Claudia Sheinbaum, élue présidente en juin 2024 et entrée en fonction le premier octobre, succède à Andrés Manuel López Obrador dans la continuité idéologique du Mouvement de régénération nationale, tout en imprimant un style plus technocratique.
La gestion de la relation avec Washington constitue le défi central. Les tarifs douaniers imposés par l'administration Trump en 2025, les pressions sur la coopération migratoire et antidrogue, et la renégociation possible de l'USMCA en 2026 redessinent l'agenda bilatéral.
Mexico investit également dans son rôle au sein des organisations latino-américaines et entretient une diplomatie active envers l'Europe et l'Asie pour diversifier ses partenariats économiques.

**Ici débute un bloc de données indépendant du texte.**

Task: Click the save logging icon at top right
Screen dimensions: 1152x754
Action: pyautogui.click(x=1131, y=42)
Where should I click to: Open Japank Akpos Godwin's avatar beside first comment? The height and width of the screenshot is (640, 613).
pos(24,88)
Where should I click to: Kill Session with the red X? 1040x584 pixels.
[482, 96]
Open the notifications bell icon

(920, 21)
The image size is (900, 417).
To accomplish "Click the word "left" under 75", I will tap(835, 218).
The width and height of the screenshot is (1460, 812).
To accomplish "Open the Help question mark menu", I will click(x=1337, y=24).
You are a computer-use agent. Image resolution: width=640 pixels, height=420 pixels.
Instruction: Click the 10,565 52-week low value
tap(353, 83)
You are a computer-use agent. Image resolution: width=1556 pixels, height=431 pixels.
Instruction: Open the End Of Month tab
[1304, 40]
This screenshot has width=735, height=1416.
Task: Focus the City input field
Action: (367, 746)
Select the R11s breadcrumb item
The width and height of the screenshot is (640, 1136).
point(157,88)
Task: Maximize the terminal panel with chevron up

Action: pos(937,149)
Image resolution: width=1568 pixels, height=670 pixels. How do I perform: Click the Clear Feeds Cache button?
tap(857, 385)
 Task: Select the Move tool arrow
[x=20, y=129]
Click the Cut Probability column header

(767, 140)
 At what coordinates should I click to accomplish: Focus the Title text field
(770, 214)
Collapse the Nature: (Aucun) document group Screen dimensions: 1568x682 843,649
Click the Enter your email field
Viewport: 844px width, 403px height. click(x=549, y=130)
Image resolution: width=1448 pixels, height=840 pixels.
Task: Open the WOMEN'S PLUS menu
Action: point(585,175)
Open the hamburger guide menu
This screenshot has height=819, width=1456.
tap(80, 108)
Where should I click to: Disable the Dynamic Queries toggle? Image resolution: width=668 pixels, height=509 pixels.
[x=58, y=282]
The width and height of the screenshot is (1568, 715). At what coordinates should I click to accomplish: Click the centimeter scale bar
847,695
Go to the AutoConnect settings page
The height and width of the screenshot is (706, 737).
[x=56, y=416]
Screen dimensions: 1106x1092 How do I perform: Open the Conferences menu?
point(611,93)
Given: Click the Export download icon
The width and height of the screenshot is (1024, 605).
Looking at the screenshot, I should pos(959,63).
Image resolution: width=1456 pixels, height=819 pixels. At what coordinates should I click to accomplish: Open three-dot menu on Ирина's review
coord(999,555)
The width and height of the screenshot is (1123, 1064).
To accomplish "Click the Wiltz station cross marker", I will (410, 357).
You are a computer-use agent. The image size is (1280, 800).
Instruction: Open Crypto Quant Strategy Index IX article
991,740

La violence liée au crime organisé reste massive et constitue une fragilité de souveraineté que les autorités peinent à endiguer. Les défis sécuritaires ont des implications directes sur les relations bilatérales avec Washington.
L'extrême dépendance économique envers les États-Unis — qui absorbent près de quatre-vingts pour cent des exportations — rend le pays vulnérable à toute reconfiguration du marché nord-américain.